Serrai le labbra, sforzandomi di non far trapelare le mie emozioni. Le ricacciai a una a una nello stomaco e m'imposi d'ignorare le fitte che mi provocarono.

La stanza in cui sei cresciuto non esiste più, sentivo sibilarmi nelle orecchie, Nulla della tua infanzia esiste più. Arrenditi!

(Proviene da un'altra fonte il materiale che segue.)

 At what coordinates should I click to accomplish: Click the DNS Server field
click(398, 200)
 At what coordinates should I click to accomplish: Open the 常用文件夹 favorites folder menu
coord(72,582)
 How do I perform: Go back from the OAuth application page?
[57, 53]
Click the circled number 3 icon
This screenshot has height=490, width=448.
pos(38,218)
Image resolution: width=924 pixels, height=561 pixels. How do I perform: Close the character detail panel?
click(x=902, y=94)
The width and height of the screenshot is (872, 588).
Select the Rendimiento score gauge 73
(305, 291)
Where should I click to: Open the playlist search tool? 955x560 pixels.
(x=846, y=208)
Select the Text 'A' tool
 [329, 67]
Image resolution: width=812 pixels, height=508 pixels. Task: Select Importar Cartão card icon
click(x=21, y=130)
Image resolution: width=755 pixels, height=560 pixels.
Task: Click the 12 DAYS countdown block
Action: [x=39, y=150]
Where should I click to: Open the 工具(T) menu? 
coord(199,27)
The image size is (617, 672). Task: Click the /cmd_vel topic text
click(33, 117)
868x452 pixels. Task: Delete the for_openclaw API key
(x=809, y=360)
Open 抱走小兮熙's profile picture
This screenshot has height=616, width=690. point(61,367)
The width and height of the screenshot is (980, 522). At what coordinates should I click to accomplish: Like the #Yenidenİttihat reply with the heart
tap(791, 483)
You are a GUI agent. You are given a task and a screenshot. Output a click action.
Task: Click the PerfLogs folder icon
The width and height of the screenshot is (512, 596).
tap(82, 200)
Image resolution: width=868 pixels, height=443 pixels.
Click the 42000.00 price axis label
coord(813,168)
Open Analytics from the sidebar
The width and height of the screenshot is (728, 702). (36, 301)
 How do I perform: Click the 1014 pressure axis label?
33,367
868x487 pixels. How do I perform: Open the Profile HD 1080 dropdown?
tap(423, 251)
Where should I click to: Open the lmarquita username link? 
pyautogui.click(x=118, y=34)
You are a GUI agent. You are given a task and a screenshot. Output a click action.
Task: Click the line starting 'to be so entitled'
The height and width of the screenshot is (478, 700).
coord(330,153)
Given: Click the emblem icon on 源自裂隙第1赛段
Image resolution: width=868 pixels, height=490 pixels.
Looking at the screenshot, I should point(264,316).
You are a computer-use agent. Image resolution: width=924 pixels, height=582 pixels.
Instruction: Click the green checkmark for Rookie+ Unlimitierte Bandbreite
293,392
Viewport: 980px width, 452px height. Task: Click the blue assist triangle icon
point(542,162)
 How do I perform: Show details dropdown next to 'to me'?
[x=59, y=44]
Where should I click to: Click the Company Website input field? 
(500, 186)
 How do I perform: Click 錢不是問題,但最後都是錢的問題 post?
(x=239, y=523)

«Fratellone?» di nuovo, Flacco mi riportò bruscamente al presente «Non dici niente?»

Scossi il capo. «Ti lascio il letto: è tardi e tu devi dormire.»

«E i nonni non verranno a prenderti nella notte?»

«No» inspirai a fondo, allontanai mio fratello e mi alzai con la lentezza di un vecchio «Non andrò da nessuna parte fino al giorno della partenza per Roma.»

«Giura!»

«Giuro» "ma devo scrivere al nonno una lettera di scuse" cominciavo a rendermi conto di ciò che avevo fatto: scappare di casa, rubare il cavallo più bello, mettere in discussione il Futuro che stavano costruendo per me... Come avevo potuto essere tanto ingrato ed egoista? Assecondare la mia fantasia era stato un errore.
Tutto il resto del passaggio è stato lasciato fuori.